== Dataset records
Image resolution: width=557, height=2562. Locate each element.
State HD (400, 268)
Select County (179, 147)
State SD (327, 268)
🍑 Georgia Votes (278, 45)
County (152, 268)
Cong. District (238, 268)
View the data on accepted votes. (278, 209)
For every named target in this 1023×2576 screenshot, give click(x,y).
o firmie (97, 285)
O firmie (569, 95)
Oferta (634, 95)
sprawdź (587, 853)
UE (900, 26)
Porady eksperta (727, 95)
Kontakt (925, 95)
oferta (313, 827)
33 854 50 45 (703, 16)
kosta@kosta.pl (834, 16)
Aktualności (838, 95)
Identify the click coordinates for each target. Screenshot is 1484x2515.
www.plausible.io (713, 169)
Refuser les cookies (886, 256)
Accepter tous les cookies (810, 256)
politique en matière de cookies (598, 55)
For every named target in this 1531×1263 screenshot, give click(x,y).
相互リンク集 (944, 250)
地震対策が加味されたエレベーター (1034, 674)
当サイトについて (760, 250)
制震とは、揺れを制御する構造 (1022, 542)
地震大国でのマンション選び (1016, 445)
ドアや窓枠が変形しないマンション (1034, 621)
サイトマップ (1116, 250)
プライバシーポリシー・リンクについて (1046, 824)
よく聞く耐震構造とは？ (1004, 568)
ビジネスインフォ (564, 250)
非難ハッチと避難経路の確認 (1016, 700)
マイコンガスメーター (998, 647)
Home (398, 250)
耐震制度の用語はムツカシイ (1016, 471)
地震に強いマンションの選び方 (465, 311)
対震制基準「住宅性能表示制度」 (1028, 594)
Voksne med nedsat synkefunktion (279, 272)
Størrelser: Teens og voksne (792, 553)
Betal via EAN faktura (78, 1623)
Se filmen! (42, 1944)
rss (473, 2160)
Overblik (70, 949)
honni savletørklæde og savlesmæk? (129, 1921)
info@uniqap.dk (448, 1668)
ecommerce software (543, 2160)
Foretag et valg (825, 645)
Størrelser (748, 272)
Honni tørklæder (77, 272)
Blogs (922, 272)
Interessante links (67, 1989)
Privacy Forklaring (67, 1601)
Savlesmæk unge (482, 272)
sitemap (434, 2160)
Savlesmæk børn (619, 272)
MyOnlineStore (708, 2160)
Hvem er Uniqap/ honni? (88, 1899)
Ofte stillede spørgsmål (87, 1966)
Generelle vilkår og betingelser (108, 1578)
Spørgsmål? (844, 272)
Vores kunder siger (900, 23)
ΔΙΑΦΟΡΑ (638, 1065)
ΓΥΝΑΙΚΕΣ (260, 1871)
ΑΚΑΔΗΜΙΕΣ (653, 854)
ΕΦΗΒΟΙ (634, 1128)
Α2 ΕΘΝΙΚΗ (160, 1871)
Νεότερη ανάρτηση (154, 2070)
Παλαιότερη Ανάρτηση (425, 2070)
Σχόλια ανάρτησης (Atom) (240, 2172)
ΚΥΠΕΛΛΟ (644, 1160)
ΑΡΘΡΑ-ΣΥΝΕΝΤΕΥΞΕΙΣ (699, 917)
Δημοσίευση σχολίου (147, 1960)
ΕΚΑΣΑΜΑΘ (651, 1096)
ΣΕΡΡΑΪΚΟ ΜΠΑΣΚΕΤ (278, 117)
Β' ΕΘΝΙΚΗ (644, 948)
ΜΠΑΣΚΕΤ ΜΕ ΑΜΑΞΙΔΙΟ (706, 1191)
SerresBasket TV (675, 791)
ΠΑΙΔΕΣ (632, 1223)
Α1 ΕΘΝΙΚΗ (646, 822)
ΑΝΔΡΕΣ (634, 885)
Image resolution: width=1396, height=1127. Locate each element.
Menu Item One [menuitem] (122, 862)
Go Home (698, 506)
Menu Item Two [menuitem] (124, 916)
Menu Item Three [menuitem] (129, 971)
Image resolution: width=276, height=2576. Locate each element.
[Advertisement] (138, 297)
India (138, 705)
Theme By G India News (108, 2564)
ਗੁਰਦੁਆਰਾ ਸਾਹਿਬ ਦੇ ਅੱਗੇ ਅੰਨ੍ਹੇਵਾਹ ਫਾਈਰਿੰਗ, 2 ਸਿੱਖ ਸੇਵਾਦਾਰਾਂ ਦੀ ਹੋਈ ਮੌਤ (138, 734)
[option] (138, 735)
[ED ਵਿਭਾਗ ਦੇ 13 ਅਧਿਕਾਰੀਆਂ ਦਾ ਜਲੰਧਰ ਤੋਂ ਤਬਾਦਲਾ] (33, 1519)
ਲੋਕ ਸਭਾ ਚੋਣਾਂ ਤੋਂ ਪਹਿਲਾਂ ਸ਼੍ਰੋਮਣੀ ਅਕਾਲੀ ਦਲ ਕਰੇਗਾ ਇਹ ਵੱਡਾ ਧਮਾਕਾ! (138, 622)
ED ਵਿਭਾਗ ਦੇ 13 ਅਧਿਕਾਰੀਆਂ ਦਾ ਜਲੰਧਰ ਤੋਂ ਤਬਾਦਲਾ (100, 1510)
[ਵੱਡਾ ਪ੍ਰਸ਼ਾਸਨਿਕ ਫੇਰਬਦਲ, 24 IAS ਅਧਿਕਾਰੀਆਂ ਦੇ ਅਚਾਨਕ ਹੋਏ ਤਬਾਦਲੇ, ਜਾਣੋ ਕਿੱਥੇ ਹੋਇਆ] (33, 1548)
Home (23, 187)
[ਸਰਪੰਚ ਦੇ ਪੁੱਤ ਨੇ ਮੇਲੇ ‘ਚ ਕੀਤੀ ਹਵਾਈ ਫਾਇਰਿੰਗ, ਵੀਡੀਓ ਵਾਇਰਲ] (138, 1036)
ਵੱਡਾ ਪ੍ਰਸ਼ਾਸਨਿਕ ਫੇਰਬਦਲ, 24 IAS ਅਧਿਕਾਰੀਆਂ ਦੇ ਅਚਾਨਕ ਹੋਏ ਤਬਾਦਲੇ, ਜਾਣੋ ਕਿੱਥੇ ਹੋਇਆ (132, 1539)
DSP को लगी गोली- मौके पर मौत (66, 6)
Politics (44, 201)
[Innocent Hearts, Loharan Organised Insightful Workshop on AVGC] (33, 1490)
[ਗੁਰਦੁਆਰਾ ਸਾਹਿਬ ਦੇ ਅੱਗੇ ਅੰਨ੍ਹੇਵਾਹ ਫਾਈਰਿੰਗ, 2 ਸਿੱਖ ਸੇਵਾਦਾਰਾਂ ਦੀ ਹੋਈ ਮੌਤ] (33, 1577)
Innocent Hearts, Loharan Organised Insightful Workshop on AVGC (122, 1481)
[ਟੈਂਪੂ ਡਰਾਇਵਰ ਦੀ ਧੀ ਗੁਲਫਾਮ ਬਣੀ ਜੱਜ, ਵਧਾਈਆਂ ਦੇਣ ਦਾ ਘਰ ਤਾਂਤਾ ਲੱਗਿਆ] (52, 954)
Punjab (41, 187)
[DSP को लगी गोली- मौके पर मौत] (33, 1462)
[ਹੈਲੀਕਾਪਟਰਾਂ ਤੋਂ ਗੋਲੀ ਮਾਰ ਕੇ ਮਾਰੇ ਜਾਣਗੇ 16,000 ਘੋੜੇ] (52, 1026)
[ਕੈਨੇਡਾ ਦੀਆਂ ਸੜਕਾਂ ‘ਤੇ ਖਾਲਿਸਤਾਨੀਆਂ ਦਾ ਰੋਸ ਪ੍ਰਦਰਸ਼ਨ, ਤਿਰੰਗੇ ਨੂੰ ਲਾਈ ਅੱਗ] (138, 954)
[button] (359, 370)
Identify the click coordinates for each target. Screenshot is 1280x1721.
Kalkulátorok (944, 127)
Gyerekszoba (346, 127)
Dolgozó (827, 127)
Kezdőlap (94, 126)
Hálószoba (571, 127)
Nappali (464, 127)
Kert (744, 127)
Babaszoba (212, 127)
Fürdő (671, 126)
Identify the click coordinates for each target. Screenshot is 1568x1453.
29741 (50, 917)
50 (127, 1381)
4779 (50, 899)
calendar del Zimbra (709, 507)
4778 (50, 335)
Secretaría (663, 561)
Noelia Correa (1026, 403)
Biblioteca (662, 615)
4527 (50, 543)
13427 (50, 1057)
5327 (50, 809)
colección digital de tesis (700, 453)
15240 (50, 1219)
====
> **Exercise task**: Rewrite the data from its first line through the line containing "Størrelser: Teens og voksne (792, 553)", substituting "Congressional District" for "Cong. District" and leaving everything else the same.

> **Exercise answer**:
Image resolution: width=557, height=2562. Locate each element.
State HD (400, 268)
Select County (179, 147)
State SD (327, 268)
🍑 Georgia Votes (278, 45)
County (152, 268)
Congressional District (238, 268)
View the data on accepted votes. (278, 209)
For every named target in this 1023×2576 screenshot, give click(x,y).
o firmie (97, 285)
O firmie (569, 95)
Oferta (634, 95)
sprawdź (587, 853)
UE (900, 26)
Porady eksperta (727, 95)
Kontakt (925, 95)
oferta (313, 827)
33 854 50 45 (703, 16)
kosta@kosta.pl (834, 16)
Aktualności (838, 95)
Identify the click coordinates for each target. Screenshot is 1484x2515.
www.plausible.io (713, 169)
Refuser les cookies (886, 256)
Accepter tous les cookies (810, 256)
politique en matière de cookies (598, 55)
For every named target in this 1531×1263 screenshot, give click(x,y).
相互リンク集 (944, 250)
地震対策が加味されたエレベーター (1034, 674)
当サイトについて (760, 250)
制震とは、揺れを制御する構造 (1022, 542)
地震大国でのマンション選び (1016, 445)
ドアや窓枠が変形しないマンション (1034, 621)
サイトマップ (1116, 250)
プライバシーポリシー・リンクについて (1046, 824)
よく聞く耐震構造とは？ (1004, 568)
ビジネスインフォ (564, 250)
非難ハッチと避難経路の確認 (1016, 700)
マイコンガスメーター (998, 647)
Home (398, 250)
耐震制度の用語はムツカシイ (1016, 471)
地震に強いマンションの選び方 (465, 311)
対震制基準「住宅性能表示制度」 (1028, 594)
Voksne med nedsat synkefunktion (279, 272)
Størrelser: Teens og voksne (792, 553)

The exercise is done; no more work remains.